Lopez Obrador, who officially lost the July 2 election by a razor-thin margin to president-elect Felipe Calderon, said the protest would be lifted to allow the popular September 16 independence day military parade to proceed.

The protest has "nothing against" the military, an "institution that guarantees our sovereignty," he told a downtown gathering of thousands of supporters.

However, in a challenge to outgoing President Vicente Fox, Lopez Obrador vowed to deliver a rival ceremonial public call for independence late September 15 at the Zocalo, the giant downtown square where the protests are centered.

The re-enactment ceremony is traditionally delivered each year at the Zocalo by the sitting president.

Lopez Obrador, 52, insists that he is the rightful leader of Mexico, and this week rejected Calderon as an "illegitimate president" responsible for a "coup d'etat" which he said was sending "Mexico's institutions to hell."

At about the same time Calderon, a member of Fox's conservative National Action Party (PAN), spoke to a rally of tens of thousands at the Mexico City bullfighting ring, the largest in the world. It was the first mass rally since he was confirmed as the country's next president.

Calderon, 44, called on all Mexicans, "including my opponents, to join in the fight against poverty and public insecurity."
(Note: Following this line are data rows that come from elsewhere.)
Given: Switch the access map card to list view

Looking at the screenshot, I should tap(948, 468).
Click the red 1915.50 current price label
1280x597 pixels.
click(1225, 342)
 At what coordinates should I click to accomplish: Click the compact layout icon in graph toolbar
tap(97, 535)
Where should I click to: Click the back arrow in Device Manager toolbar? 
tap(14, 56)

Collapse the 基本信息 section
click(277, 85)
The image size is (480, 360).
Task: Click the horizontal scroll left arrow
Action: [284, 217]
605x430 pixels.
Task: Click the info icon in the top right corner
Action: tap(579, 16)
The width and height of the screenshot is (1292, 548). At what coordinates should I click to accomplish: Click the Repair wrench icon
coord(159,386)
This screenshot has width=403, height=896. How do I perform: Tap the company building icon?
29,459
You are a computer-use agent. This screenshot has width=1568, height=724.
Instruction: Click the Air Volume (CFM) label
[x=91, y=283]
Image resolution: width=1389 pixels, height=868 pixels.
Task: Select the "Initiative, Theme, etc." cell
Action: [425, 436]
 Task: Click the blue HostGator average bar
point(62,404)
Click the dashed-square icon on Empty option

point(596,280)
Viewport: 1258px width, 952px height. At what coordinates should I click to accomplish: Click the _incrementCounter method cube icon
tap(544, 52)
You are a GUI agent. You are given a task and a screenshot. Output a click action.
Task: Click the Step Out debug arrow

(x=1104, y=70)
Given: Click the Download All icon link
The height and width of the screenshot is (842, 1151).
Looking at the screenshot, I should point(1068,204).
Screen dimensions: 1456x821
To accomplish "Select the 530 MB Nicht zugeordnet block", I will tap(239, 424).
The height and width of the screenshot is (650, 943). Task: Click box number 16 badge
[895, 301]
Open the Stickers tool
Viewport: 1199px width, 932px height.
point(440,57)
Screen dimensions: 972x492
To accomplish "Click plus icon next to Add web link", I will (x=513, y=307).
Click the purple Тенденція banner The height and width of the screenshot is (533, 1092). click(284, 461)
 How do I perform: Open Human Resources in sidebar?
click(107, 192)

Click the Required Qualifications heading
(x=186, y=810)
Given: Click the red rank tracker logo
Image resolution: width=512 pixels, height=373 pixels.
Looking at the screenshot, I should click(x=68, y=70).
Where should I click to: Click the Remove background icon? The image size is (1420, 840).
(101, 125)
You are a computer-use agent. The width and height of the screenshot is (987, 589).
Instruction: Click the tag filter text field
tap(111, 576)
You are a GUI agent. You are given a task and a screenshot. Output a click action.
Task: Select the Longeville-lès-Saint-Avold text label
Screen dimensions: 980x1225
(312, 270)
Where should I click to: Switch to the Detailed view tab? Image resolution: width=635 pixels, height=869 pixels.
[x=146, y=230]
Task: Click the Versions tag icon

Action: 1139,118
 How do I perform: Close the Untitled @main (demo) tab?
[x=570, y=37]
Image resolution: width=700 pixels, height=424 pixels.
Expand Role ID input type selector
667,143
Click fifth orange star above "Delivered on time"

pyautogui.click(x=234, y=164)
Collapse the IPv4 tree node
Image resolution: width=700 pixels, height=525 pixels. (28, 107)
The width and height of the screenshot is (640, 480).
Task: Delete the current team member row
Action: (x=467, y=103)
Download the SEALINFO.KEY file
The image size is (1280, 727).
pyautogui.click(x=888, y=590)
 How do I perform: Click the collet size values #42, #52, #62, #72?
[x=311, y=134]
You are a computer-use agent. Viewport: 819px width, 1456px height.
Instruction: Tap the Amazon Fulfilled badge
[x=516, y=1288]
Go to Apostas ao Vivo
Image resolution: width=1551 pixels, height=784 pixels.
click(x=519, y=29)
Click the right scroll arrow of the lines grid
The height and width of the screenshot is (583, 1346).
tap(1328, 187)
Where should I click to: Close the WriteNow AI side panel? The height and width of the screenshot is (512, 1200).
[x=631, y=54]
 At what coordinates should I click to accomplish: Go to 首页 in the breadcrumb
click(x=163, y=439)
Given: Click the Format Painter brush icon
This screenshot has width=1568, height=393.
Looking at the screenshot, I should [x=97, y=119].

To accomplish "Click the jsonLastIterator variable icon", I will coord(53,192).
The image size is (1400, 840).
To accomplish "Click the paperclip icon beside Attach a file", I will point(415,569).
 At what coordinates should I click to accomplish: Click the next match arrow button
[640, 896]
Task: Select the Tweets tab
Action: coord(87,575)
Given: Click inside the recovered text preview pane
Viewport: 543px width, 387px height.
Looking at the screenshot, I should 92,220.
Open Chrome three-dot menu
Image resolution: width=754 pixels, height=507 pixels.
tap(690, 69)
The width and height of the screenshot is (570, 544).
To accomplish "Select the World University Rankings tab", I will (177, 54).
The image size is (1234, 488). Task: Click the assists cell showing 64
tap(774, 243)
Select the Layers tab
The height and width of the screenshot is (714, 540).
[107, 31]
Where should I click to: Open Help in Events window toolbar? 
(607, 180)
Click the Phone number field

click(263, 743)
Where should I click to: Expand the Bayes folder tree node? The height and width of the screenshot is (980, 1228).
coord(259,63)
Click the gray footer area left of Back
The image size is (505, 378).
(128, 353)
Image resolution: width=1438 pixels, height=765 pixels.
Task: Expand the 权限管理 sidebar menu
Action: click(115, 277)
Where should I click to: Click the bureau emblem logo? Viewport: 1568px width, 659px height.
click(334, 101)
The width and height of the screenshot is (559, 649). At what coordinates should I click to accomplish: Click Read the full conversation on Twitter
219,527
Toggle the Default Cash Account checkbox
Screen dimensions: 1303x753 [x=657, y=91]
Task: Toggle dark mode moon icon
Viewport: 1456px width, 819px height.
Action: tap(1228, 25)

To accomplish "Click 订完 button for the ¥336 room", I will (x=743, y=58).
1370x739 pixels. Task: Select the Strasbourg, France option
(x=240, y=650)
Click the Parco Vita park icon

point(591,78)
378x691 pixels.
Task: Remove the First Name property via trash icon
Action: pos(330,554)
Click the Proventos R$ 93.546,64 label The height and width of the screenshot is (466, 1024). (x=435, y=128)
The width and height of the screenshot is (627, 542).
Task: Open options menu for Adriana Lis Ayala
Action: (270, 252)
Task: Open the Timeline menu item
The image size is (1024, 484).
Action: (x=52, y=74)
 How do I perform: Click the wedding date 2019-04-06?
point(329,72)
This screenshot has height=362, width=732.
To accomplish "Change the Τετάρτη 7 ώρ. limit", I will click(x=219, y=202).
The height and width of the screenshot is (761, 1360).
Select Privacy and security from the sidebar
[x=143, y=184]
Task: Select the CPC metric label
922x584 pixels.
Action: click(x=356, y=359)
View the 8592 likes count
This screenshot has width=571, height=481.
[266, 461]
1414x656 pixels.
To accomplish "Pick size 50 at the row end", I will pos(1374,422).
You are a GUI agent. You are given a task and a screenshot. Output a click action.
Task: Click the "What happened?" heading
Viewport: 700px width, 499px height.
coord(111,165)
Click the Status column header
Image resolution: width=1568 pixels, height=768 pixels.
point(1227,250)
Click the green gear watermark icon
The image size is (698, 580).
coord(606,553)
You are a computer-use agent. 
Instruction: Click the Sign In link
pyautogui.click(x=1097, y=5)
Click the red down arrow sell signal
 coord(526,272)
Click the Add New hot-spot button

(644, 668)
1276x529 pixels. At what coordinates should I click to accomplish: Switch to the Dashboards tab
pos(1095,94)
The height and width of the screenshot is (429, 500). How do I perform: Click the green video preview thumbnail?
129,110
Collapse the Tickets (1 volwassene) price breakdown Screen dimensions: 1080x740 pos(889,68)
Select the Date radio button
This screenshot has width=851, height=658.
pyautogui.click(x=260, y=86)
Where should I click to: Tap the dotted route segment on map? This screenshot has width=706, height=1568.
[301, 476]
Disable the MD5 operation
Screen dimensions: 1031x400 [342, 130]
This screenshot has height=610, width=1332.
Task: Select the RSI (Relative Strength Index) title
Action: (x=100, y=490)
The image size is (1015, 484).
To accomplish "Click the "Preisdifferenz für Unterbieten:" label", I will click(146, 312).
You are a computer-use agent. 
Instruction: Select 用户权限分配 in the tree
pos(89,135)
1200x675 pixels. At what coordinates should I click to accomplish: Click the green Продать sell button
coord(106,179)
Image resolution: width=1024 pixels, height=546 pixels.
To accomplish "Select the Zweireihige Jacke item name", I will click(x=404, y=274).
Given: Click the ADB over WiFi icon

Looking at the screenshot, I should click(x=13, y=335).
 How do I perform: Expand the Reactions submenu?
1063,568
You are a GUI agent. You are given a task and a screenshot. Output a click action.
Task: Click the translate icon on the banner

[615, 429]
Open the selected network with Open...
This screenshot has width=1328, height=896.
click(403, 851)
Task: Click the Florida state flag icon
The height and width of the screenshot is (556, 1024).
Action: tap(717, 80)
He then called on his supporters to put aside the past and focus on "reconciliation and tolerance" instead.

"The confrontation is behind us, it ended on July 2," Calderon said.

"The Mexico that won was the Mexico of the institutions, on July 2 democracy won," said Calderon, taking a swipe at Lopez Obrador, who refuses to recognize the vote results.

The vote result has been one of the most bitterly contested elections in Mexican history. On Tuesday, the Federal Electoral Tribunal named Calderon as the next president in a decision that cannot be appealed.

Since the July 2 election, which Calderon won by a scant 0.56 percent, Lopez Obrador has lived in a tent city with backers of his Party of the Democratic Revolution (PRD) and kept up a campaign of civil disobedience, blocking traffic and protesting in the capital.

The final vote tally gave Calderon, Fox's former energy minister, a mere 233,831 vote advantage over Lopez Obrador.

The leftist former Mexico City mayor and his supporters say the election was marred by fraud.

Since late July thousands of Lopez Obrador sympathizers have camped out on the Paseo de la Reforma, one of the city's most important thoroughfares and the route of the annual military parade.